Yaşlı Kadınlar İçin Kemik Sağlığına Bağlı Yaşam Doyumu

Yaşlı kadınlarla yapılan yeni bir araştırma, yaşam memnuniyetinin daha yüksek kemik yoğunluğu ve daha az osteoporoz ile bağlantılı olduğunu bulmuştur.

Doğu Finlandiya Üniversitesi'nden araştırmacılar, 1989'da başlatılan bir osteoporoz risk faktörü çalışmasının bir bileşeni olarak 60-70 yaşlarındaki kadınlardan toplanan bilgileri inceledi.

Öznel iyi oluşun değerlendirilmesi, genellikle akıl sağlığı ve depresyonu tahmin etmek için kullanılır. Yeni çalışmada, öznel iyi oluşu ölçmek için yaşam doyumu kullanılmıştır. Amaç, yaşam memnuniyetinin kemik sağlığı ile de ilişkili olup olmadığını bulmaktı.

Osteoporoz, kolayca kemik kırılmasına neden olan yaygın bir hastalıktır ve özellikle kalça kırıklarının ciddi sonuçları olabilir. İnsanlar yaşlandıkça kemik yoğunluğu azalır; ancak kadınlar için menopoz önemli bir risk faktörü oluşturmaktadır.

Osteoporozun diğer risk faktörleri arasında düşük seviyelerde fiziksel aktivite, hafif vücut kompozisyonu, sigara, düşük kalsiyum ve D vitamini alımının yanı sıra bazı ilaçlar ve tıbbi durumlar yer alır.

Depresyonla ilişkili uzun vadeli stres metabolizmayı etkileyebileceğinden, ruh sağlığının da kemik sağlığını etkilediğine inanılıyor. Depresyonda olan bir kişinin sağlık davranışı, kişi sigara içebileceği veya çok az egzersiz yapabileceği için osteoporoz riskini de artırabilir.

Çalışma katılımcıları posta anketlerine yanıt verdiler ve kemik yoğunluğu ölçümlerine katıldılar. Mevcut alt çalışma, 1999 yılında kemik yoğunluğu ölçümü yapılan 2.167 kadını içeriyordu ve bu kadınlardan 1.147'si, on yıl sonra, 2009'da takip ölçümlerine katıldı.

Araştırmacılar, çalışma katılımcılarının yaşam, mutluluk ve yalnızlığa olan ilgisi ve kolaylığı ile ilgili sorularla yaşam doyumunu değerlendirdiler. Cevaplara göre, çalışma katılımcıları üç gruba ayrıldı: memnun, orta grup ve memnun değil.
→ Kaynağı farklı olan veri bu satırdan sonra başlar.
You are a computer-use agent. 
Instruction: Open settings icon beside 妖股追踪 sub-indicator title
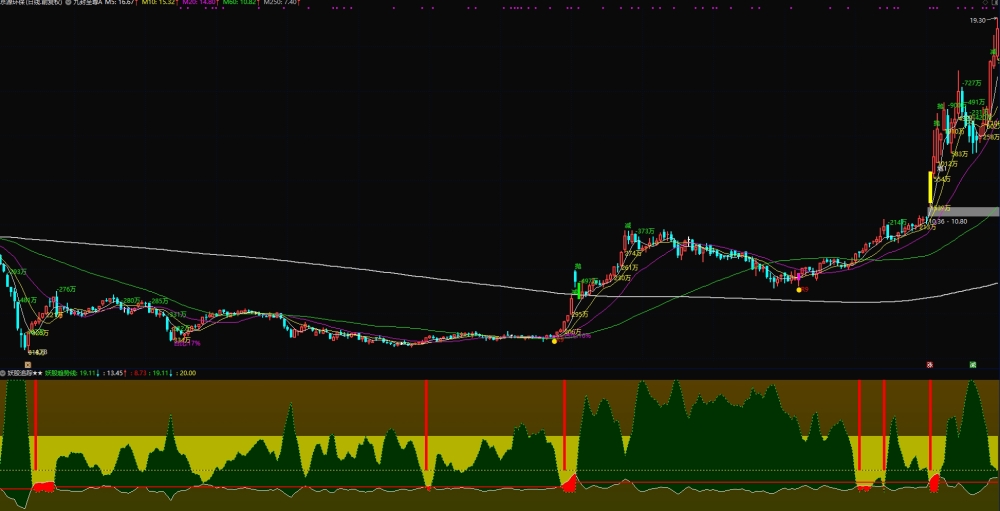tap(3, 373)
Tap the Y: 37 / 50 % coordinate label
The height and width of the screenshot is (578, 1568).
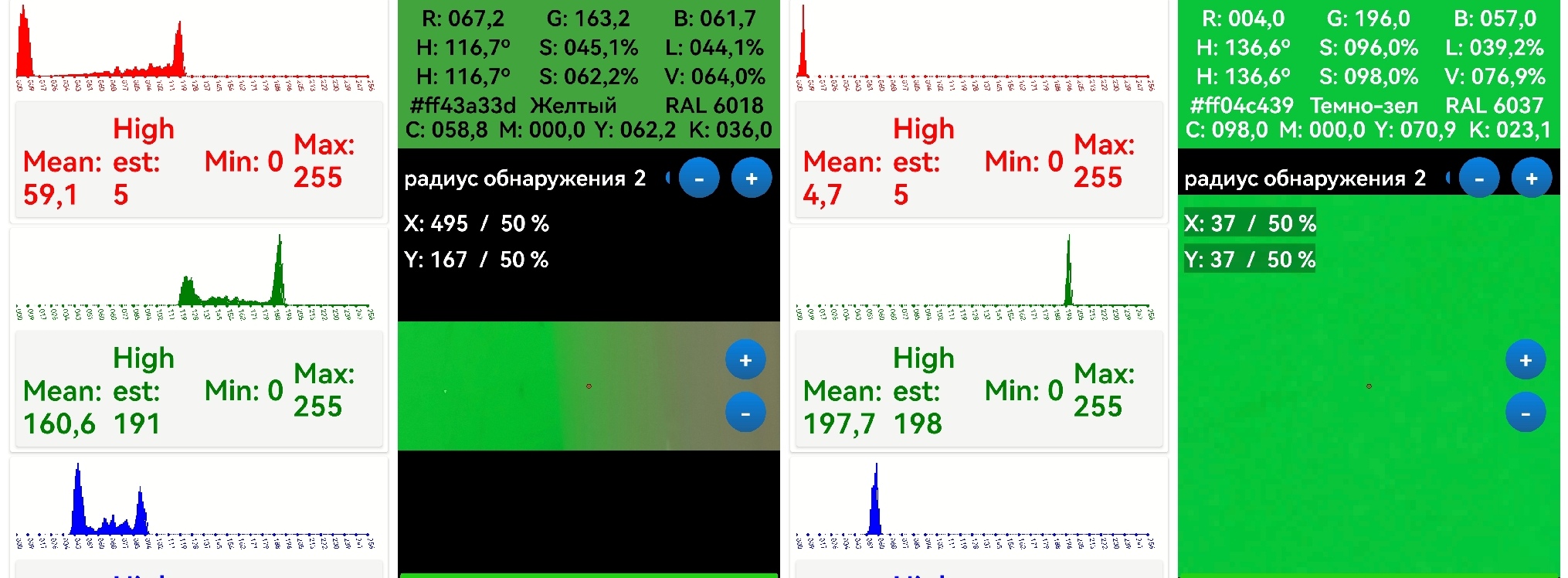[x=1249, y=260]
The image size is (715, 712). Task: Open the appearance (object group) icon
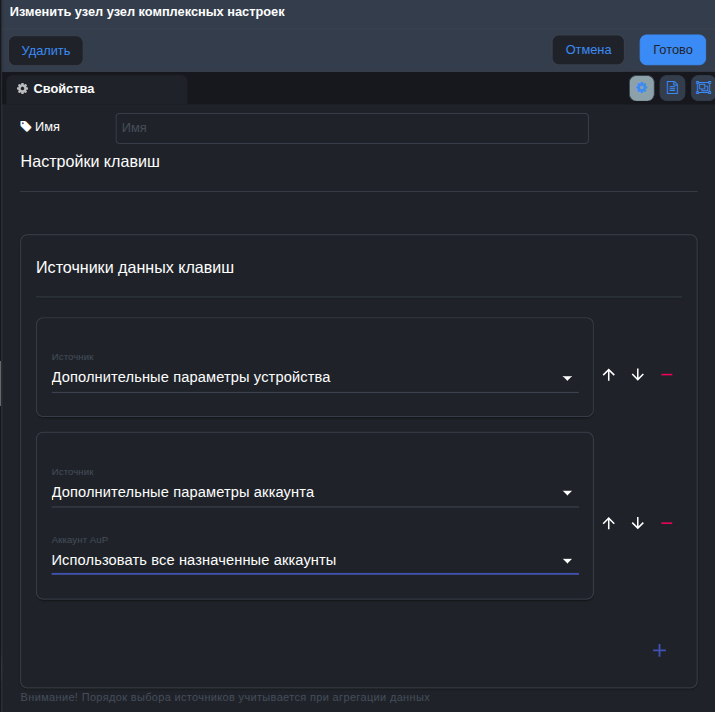[703, 88]
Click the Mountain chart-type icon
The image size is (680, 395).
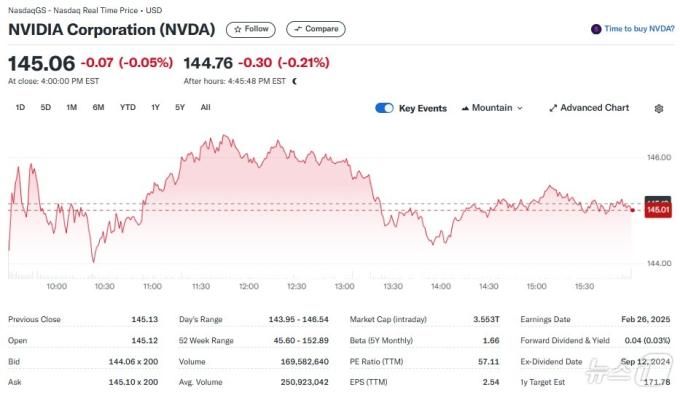click(x=465, y=108)
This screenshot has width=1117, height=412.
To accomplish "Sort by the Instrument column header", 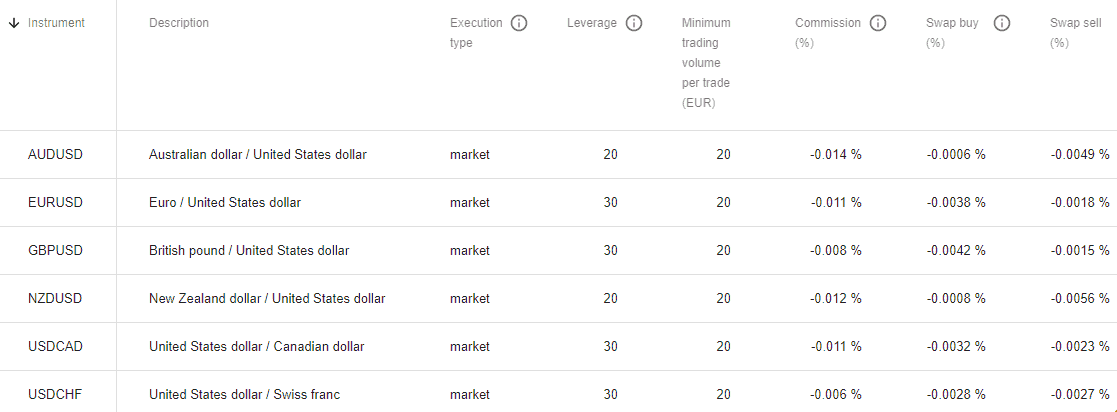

10 yıllık takip sırasında, tüm çalışma katılımcılarının kemik yoğunluğu ortalama yüzde 4 oranında zayıfladı; ancak memnun olan ve olmayan arasındaki fark yüzde 52'ye kadar çıktı.

10 yıllık takip sırasında yaşam memnuniyetindeki değişiklikler de kemik yoğunluğunu etkiledi. Yaşam doyumu kötüleşen kişilerde kemik yoğunluğu, yaşam doyumu artanlara göre yüzde 85 oranında zayıfladı.

Araştırmacılar, bulguların, yaşam doyumunun önemli bir kaynak ve refahın göstergesi olduğunu açıkça gösterdiğine inanıyor. Yaşam doyumu sağlıkla ilişkilendirilmiştir ve memnuniyetsizlik, iş, hastalık ve ölüm için yetersizliğin bir göstergesidir.

Bu çalışmaya göre, iyi bir yaşam memnuniyeti yaşa bağlı osteoporozu azalttığı için kemik sağlığı ile de ilişkilidir.

Bu nedenle, yaşlılarda iyi yaşam doyumunun ve iyi ruhların teşvik edilmesi, sağlıklı yaşam tarzı seçimlerini teşvik etmek kadar önemlidir.

Çalışma bulguları dergide yayınlandı Psikosomatik Tıp.